> _What you should do_: Each line from the one holding "Expand the Change" to the end of the listing below must be given again exactly as it appears.
═══ Dataset extract ═══
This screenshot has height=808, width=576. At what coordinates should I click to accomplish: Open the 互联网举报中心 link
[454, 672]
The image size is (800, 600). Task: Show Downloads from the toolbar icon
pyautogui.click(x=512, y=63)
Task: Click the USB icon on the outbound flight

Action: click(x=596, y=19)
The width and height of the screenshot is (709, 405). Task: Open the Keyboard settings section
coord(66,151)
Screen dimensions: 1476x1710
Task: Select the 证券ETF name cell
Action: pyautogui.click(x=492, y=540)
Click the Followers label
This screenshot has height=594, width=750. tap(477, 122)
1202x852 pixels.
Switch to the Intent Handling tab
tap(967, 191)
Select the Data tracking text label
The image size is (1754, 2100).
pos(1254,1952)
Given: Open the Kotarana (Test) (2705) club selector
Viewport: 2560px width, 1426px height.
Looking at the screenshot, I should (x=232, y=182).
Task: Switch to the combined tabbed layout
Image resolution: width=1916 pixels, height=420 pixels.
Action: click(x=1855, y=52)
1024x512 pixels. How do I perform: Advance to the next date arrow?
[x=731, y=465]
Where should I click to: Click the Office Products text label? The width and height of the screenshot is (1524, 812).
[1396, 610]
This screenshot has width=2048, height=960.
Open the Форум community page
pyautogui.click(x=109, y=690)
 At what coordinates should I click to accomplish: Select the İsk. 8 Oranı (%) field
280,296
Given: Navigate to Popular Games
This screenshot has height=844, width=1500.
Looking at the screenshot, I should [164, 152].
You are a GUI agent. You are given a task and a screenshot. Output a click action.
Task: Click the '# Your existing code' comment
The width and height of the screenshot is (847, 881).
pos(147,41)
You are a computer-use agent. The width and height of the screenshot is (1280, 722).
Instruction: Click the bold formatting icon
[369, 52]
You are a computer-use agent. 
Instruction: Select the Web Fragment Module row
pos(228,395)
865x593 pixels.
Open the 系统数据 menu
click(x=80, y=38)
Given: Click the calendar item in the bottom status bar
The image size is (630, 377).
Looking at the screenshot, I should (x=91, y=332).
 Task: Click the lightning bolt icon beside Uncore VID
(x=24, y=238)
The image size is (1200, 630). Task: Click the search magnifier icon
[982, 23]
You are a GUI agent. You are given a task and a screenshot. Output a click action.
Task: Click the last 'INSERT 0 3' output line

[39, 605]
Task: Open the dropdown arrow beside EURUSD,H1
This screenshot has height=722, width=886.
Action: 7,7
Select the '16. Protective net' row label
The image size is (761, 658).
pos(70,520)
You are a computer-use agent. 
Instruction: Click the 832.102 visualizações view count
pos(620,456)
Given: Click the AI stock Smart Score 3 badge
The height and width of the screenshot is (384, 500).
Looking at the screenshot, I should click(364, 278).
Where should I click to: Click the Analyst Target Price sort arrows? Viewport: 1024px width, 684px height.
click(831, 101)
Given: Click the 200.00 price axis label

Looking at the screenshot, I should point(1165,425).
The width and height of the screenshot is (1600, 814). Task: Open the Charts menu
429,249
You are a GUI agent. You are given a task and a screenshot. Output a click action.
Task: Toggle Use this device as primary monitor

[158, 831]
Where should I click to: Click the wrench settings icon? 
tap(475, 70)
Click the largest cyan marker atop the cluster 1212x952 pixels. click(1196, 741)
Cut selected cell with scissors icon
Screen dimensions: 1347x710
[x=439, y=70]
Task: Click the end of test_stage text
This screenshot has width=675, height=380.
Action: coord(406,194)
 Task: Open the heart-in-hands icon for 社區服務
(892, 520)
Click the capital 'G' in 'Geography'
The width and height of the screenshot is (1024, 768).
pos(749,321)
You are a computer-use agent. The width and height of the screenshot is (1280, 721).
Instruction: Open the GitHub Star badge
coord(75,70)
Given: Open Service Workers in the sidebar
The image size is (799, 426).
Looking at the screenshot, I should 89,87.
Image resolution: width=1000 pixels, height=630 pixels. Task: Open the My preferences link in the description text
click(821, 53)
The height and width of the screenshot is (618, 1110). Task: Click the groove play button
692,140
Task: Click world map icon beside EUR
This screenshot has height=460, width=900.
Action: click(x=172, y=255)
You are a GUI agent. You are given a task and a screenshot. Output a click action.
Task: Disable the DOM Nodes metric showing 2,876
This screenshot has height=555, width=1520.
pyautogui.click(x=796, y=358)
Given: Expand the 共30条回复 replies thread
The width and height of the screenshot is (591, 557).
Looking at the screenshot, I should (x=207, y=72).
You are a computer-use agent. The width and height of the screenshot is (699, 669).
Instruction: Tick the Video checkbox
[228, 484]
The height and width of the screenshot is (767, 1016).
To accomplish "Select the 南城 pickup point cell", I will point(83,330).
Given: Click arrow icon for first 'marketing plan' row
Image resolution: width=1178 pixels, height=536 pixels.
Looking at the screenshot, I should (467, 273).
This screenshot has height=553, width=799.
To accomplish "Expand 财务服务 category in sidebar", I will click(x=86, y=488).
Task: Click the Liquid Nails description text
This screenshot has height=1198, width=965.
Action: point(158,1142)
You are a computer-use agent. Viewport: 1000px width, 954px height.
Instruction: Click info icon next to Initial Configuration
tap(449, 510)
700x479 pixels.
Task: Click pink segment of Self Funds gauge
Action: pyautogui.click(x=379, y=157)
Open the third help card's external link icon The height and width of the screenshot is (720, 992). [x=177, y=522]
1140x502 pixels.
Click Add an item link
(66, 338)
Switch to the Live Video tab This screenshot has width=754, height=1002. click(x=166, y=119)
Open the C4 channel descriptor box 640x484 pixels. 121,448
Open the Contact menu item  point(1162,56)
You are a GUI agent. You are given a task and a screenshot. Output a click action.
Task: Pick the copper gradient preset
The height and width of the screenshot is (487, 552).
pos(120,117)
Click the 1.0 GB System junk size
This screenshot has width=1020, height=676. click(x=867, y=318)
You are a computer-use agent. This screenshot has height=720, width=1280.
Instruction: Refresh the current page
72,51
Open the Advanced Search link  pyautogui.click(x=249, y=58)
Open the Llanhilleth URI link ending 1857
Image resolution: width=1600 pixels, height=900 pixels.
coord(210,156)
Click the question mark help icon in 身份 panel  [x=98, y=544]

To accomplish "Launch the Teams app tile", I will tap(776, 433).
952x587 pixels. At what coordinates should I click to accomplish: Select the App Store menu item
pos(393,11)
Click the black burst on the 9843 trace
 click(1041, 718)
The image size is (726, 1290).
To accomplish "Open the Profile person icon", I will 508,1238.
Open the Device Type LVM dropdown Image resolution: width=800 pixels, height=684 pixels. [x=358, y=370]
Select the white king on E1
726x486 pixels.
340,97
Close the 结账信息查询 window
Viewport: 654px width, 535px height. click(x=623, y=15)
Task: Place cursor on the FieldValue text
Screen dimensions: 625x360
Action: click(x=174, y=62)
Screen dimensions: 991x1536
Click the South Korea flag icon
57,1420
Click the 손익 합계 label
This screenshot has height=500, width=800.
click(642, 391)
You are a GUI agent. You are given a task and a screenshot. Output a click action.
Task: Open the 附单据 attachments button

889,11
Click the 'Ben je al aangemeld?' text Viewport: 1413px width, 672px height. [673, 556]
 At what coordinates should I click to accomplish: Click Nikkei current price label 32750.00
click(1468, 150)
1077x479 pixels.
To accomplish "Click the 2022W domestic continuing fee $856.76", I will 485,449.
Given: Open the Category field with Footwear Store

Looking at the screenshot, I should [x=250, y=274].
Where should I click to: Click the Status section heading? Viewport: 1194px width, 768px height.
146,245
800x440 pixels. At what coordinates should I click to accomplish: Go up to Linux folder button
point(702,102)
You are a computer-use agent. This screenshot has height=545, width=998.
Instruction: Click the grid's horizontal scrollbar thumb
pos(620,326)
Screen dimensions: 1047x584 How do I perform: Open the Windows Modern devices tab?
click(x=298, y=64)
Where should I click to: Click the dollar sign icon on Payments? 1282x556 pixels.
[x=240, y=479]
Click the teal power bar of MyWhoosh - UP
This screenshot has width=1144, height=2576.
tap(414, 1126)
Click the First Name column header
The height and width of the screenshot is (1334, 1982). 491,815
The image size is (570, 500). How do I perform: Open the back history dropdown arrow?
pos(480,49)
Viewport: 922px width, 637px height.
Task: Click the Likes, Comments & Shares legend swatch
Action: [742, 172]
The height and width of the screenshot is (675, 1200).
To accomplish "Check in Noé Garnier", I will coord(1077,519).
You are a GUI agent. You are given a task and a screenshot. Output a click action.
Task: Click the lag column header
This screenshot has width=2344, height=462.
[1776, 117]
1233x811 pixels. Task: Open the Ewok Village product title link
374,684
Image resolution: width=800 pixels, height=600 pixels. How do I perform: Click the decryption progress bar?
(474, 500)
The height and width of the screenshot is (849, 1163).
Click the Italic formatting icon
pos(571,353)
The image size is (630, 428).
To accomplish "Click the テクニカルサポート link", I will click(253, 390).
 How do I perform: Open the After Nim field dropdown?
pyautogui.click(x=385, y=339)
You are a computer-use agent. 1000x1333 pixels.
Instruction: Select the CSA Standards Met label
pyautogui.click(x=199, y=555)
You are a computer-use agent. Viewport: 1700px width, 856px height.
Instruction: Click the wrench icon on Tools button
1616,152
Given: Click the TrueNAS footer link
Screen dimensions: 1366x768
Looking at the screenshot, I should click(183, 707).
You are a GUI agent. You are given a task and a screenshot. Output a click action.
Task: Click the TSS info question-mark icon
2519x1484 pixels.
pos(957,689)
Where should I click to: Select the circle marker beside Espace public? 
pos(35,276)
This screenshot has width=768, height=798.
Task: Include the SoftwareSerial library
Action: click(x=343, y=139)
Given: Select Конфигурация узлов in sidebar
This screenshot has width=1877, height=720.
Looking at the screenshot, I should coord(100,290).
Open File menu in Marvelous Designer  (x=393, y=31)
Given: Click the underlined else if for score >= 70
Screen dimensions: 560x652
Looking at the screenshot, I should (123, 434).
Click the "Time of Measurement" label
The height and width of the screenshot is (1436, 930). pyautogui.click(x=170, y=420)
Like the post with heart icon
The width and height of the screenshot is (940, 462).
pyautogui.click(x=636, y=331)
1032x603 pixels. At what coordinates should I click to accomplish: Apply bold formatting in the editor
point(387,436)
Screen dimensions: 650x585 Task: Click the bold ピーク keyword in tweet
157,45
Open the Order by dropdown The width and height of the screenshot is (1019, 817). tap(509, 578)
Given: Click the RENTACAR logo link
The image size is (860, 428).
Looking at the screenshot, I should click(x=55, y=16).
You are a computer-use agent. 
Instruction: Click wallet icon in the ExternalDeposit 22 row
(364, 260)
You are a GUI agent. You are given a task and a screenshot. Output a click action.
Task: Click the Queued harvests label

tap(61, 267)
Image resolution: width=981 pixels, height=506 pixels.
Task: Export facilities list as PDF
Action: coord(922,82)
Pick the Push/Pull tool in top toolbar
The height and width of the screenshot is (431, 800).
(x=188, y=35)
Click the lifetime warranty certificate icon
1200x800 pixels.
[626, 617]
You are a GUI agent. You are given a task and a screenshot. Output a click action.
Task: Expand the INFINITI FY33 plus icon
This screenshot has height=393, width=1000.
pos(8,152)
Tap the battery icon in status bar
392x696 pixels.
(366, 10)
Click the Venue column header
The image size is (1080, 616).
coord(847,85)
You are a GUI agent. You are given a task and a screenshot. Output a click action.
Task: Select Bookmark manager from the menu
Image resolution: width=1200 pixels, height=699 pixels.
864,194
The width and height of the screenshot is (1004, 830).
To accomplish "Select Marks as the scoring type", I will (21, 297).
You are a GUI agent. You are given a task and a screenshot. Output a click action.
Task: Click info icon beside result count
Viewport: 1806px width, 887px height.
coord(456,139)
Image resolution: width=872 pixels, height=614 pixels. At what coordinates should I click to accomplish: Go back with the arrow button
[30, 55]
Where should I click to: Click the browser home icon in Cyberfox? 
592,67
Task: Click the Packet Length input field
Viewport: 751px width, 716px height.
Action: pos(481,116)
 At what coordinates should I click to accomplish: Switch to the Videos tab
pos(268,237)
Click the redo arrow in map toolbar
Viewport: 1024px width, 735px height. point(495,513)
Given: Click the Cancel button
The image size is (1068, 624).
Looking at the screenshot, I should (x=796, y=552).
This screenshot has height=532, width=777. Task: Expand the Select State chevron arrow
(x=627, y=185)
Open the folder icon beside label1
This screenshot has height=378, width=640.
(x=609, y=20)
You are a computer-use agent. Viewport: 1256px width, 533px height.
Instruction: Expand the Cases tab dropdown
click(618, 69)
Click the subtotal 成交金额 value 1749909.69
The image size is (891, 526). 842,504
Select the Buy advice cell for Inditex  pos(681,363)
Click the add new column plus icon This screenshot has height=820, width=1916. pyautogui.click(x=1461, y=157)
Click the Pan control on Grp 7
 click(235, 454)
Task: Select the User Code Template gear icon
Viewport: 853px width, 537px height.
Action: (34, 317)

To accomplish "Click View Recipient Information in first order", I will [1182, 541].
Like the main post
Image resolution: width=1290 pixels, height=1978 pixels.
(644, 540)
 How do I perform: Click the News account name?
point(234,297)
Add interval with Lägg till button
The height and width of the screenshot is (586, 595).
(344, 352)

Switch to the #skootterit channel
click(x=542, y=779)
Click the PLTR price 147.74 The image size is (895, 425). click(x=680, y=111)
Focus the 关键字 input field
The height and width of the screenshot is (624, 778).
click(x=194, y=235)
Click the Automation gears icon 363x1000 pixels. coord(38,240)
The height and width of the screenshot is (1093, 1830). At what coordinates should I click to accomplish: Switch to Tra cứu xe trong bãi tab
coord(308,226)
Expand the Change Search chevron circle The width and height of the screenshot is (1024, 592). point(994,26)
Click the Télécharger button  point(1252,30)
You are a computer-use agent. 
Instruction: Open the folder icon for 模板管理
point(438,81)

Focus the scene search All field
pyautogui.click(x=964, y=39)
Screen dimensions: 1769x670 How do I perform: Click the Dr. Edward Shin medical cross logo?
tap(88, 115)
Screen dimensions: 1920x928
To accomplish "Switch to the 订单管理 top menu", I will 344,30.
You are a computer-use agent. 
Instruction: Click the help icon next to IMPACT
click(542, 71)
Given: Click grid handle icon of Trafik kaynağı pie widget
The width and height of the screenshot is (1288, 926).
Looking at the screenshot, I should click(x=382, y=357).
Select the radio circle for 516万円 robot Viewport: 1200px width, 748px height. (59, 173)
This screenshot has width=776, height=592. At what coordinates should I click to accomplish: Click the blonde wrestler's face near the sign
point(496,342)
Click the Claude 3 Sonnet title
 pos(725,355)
═══
> _Answer to the exercise_:
Expand the Change Search chevron circle The width and height of the screenshot is (1024, 592). point(994,26)
Click the Télécharger button  point(1252,30)
You are a computer-use agent. 
Instruction: Open the folder icon for 模板管理
point(438,81)

Focus the scene search All field
pyautogui.click(x=964, y=39)
Screen dimensions: 1769x670 How do I perform: Click the Dr. Edward Shin medical cross logo?
tap(88, 115)
Screen dimensions: 1920x928
To accomplish "Switch to the 订单管理 top menu", I will 344,30.
You are a computer-use agent. 
Instruction: Click the help icon next to IMPACT
click(542, 71)
Given: Click grid handle icon of Trafik kaynağı pie widget
The width and height of the screenshot is (1288, 926).
Looking at the screenshot, I should click(x=382, y=357).
Select the radio circle for 516万円 robot Viewport: 1200px width, 748px height. (59, 173)
This screenshot has width=776, height=592. At what coordinates should I click to accomplish: Click the blonde wrestler's face near the sign
point(496,342)
Click the Claude 3 Sonnet title
 pos(725,355)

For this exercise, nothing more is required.